▶ Aim of the task: Find the line containing "Switch to the 事件日志 tab" in the data below and repeat it, along with all later lines, exactly through the last one.

Records contained in a dataset:
------------------------------------------------------------------------

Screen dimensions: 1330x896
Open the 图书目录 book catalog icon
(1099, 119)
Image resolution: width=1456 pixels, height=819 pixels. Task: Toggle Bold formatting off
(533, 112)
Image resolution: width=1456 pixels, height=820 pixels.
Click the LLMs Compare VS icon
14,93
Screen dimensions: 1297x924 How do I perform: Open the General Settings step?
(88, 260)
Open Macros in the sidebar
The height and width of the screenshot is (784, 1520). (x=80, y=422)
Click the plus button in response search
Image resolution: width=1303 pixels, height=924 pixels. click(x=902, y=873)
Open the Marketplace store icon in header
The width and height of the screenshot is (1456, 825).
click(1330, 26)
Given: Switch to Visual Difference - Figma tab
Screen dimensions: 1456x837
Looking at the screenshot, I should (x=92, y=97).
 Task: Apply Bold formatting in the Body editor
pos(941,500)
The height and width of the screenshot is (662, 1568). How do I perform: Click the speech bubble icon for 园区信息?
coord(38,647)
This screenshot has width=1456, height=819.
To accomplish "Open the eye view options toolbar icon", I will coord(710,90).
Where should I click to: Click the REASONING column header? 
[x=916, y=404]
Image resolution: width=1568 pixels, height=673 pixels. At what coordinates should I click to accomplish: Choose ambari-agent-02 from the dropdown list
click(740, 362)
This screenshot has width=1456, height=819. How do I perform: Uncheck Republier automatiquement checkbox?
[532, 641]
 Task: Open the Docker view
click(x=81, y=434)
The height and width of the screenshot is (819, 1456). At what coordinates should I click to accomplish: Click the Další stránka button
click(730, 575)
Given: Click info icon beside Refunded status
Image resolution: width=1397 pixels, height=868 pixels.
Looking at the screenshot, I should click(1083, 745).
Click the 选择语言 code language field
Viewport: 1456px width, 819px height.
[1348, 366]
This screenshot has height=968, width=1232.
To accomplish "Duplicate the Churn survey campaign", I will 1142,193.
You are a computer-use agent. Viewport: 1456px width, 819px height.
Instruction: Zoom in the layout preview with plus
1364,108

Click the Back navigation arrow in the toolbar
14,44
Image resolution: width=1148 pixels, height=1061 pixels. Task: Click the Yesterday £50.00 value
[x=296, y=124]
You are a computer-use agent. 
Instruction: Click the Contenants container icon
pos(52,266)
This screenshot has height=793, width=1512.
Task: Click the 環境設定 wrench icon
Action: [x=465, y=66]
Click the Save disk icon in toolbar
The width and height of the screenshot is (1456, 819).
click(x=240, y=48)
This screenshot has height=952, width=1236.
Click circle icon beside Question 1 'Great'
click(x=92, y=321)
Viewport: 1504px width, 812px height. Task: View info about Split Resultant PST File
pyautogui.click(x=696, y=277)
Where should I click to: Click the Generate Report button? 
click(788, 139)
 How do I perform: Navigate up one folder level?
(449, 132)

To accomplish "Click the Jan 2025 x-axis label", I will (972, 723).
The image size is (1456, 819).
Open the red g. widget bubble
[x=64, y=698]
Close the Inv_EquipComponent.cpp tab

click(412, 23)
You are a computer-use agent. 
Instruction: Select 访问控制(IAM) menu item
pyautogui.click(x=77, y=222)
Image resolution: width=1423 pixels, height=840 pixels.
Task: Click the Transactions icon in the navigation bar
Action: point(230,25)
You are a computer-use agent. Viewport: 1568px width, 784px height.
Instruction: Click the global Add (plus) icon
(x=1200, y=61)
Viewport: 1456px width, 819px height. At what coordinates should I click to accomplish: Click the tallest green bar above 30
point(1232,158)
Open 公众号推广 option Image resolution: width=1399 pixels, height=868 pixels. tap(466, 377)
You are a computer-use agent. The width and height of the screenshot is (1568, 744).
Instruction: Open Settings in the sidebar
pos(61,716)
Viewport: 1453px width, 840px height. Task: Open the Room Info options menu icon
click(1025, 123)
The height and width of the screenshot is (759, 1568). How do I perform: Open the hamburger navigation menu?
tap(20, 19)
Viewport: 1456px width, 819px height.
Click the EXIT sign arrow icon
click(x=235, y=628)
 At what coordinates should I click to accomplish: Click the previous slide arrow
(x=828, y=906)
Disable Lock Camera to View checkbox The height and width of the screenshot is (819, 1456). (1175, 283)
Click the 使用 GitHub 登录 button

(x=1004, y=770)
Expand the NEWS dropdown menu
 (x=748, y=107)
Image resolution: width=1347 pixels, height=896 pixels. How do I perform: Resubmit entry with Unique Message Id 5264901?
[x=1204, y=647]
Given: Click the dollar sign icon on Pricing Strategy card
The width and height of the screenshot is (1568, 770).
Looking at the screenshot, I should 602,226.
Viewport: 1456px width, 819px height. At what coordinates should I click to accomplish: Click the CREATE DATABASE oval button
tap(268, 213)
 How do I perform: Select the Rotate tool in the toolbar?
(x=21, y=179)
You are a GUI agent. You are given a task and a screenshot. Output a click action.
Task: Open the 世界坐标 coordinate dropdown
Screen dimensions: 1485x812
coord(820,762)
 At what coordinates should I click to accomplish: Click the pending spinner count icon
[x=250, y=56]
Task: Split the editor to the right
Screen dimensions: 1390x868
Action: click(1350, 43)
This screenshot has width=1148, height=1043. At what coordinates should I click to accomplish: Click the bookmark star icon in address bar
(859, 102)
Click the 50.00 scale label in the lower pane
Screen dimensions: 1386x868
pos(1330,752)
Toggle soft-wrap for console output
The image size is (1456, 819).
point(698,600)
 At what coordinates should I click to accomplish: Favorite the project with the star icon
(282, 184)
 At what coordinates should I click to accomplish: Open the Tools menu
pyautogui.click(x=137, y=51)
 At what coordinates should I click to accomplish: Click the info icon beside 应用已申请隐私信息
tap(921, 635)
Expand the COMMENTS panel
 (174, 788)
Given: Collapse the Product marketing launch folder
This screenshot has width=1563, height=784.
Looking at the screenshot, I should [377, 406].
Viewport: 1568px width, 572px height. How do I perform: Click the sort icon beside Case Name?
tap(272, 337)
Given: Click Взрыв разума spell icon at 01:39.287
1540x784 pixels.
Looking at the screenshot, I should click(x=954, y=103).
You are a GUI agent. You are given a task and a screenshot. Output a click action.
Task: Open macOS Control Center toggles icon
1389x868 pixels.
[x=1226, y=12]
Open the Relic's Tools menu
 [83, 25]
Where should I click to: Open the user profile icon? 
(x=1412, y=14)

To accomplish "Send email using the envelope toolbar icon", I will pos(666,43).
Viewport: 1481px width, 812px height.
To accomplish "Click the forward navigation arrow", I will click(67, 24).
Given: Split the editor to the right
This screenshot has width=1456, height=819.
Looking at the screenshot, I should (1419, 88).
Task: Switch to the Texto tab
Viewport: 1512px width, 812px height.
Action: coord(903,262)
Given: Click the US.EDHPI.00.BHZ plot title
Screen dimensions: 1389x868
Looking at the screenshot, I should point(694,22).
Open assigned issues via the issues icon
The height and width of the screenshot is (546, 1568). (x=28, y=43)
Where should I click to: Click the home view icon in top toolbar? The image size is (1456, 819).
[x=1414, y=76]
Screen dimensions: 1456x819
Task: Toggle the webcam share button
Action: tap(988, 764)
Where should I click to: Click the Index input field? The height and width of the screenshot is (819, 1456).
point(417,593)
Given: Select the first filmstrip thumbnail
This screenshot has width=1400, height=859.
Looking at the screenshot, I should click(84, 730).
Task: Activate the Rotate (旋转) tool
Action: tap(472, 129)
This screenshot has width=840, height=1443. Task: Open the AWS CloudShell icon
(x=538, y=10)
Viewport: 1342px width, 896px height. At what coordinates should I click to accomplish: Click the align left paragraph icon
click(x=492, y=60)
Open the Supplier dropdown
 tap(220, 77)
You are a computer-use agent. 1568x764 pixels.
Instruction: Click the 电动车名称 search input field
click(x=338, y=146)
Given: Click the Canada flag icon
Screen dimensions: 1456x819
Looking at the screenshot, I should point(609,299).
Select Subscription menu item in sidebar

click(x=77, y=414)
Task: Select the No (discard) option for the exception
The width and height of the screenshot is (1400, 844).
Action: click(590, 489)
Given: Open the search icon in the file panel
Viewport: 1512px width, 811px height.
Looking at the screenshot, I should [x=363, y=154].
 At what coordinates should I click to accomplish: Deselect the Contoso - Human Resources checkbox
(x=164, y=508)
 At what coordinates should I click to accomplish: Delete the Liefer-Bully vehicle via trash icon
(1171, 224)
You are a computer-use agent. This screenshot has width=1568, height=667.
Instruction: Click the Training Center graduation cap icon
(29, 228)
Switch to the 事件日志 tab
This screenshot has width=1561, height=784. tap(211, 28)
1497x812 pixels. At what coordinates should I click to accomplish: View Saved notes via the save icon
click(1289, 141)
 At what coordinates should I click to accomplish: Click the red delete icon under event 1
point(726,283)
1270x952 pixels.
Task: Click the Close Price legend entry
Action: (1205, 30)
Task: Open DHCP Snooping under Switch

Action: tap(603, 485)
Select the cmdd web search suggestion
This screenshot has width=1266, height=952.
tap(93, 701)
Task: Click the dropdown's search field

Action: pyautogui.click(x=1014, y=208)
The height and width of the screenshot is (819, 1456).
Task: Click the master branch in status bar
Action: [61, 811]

------------------------------------------------------------------------

▶ Solution to the exercise:
Switch to the 事件日志 tab
This screenshot has width=1561, height=784. tap(211, 28)
1497x812 pixels. At what coordinates should I click to accomplish: View Saved notes via the save icon
click(1289, 141)
 At what coordinates should I click to accomplish: Click the red delete icon under event 1
point(726,283)
1270x952 pixels.
Task: Click the Close Price legend entry
Action: (1205, 30)
Task: Open DHCP Snooping under Switch

Action: tap(603, 485)
Select the cmdd web search suggestion
This screenshot has width=1266, height=952.
tap(93, 701)
Task: Click the dropdown's search field

Action: pyautogui.click(x=1014, y=208)
The height and width of the screenshot is (819, 1456).
Task: Click the master branch in status bar
Action: [61, 811]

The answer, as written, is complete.